Subhanallah, Seribu Relawan Bela Tauhid Penuhi Jalanan Tarakan

RedaksiRedaksi - Jumat | 02 November 2018 WIB
judul]
FOTO : NEWSTARA / ISTIMEWA
Aksi bela kalimat Tauhid memenuhi jalan Yos Sudarso Tarakan, Jumat (02/11/2018). (Foto:Juliansyah)

Newstara.com TARAKAN - Pembakaran bendera bertuliskan kalimat tauhid yang terjadi beberapa waktu lalu oleh sejumlah oknum dan menjadi viral di media sosial, membuat umat Islam hampir diseluruh pelosok negeri merasa kesal. Begitupula dengan masyarakat di Kota Tarakan, yang melakukan long march untuk mengutuk aksi pembakaran tersebut.

Sekitar seribuan massa bergerak dari Masjid Al Ma'arif dan berakhir di perempatan Grand Tarakan Mall pada Jumat siang, (02/11/2018) di sepanjang jalan Yos Sudarso Tarakan. Aksi tersebut dimulai sejak pukul 13.20 Wita dan berakhir dengan damai sebelum memasuki waktu Sholat Azhar. Sejumlah massa juga membawa atribut berupa bendera, syal hingga topi yang berlafadz kalimat "La Illaha Illallah Muhammad Rasulullah" dalam tulisan Arab.

"Massa kita estimasikan tadi sekitar seribuan mas, dan kita tidak ada perwakilan dari ormas manapun, ini murni semua masyarakat yang mersa terpanggil dan membela Islam," tutur Ismail Ali, Kordinator Aksi Bela Tauhid pada Jumat sore, (02/11/2018).

Massa menuntut agar Polisi menangkap oknum yang membakar kalimat tauhid dan menghukum seberat-beratnya agar tidak terjadi lagi kasus yang sama di Tanah Air. 

"Kami juga ingin menunjukkan kepada masyarakat bahwa tulisan 'La Illaha Illallah Muhammad Rasulullah' itu bukan milik salah satu ormas tertentu, namun itu kalimat umat muslim Indonesia, milik umat muslim dunia, saat kalimat itu dibakar maka kami sebagai muslim tidak tinggal diam, karena jiwanya ikut terbakar,"tuturnya. 

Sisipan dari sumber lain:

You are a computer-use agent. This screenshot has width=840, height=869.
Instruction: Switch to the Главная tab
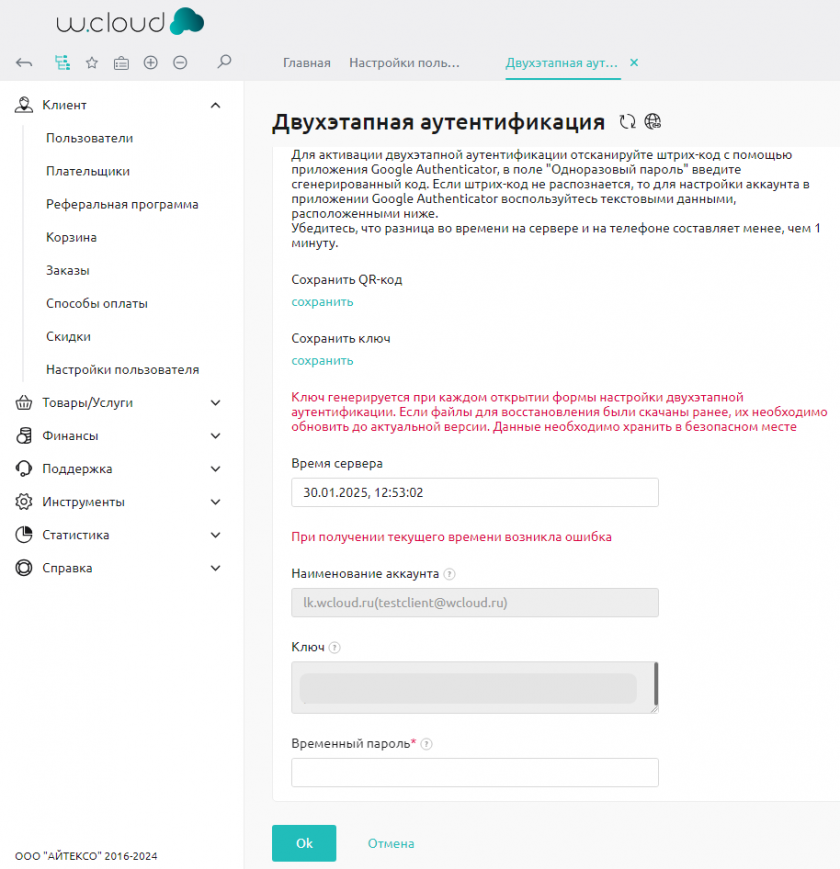306,63
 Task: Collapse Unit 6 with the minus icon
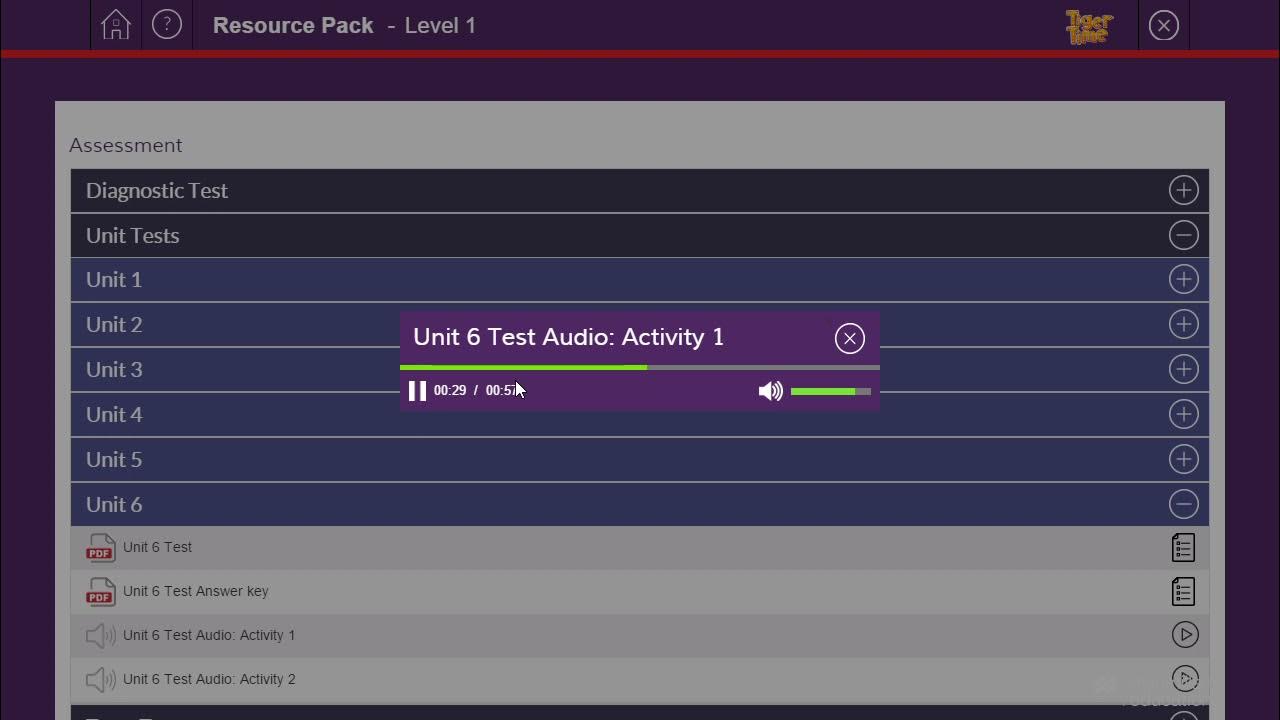[1183, 504]
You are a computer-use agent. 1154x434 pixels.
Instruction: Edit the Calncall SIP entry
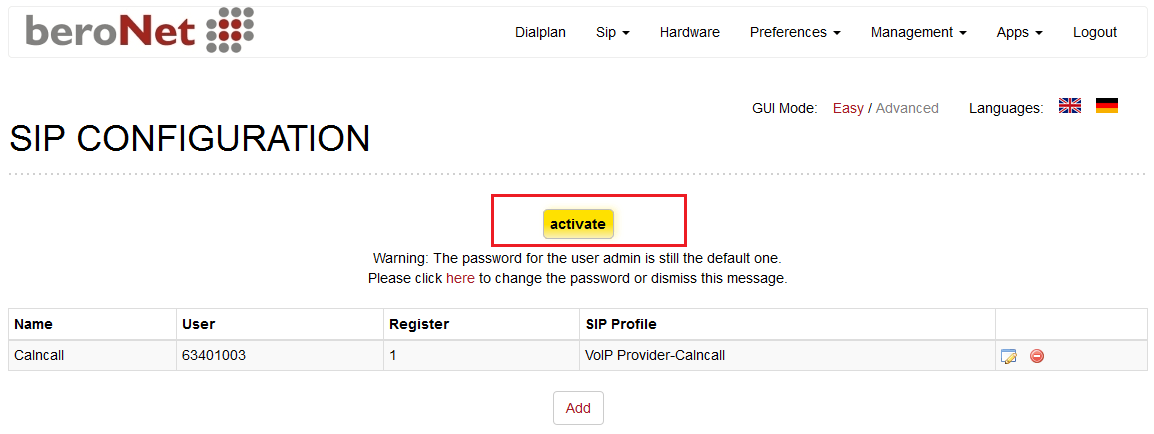pos(1008,357)
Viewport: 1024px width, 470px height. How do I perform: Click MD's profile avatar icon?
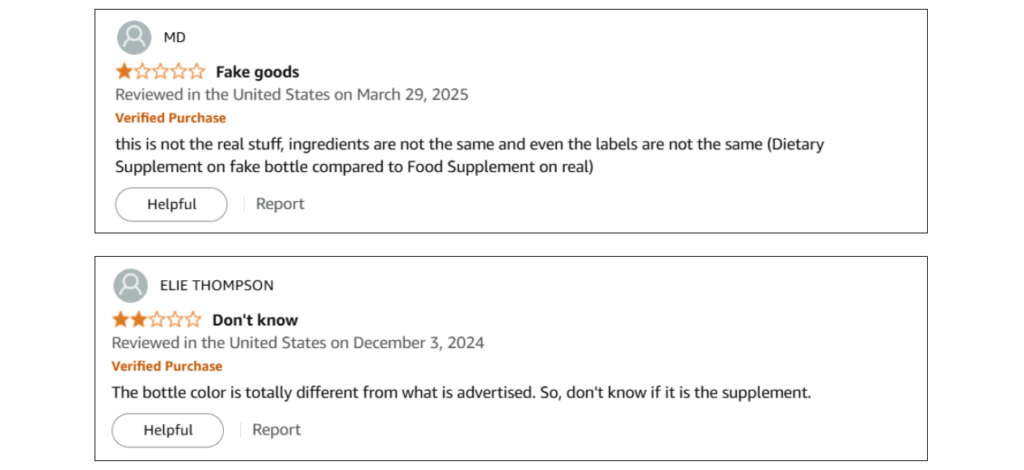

"Tuntutan ketiga yakni aksi tersebut menjadi sebuah syiar sebagai pemersatu Indonesia dan khususnya Kota Tarakan, dan saya berpesan bahwa di negara Indonesia apapun ormas mu, apapun sukumu, tidak masalah. Namun jangan membenci umat Islam, karena kami bersatu dalam kalimat "La Illaha Illallah Muhammad Rasulullah'," tutupnya.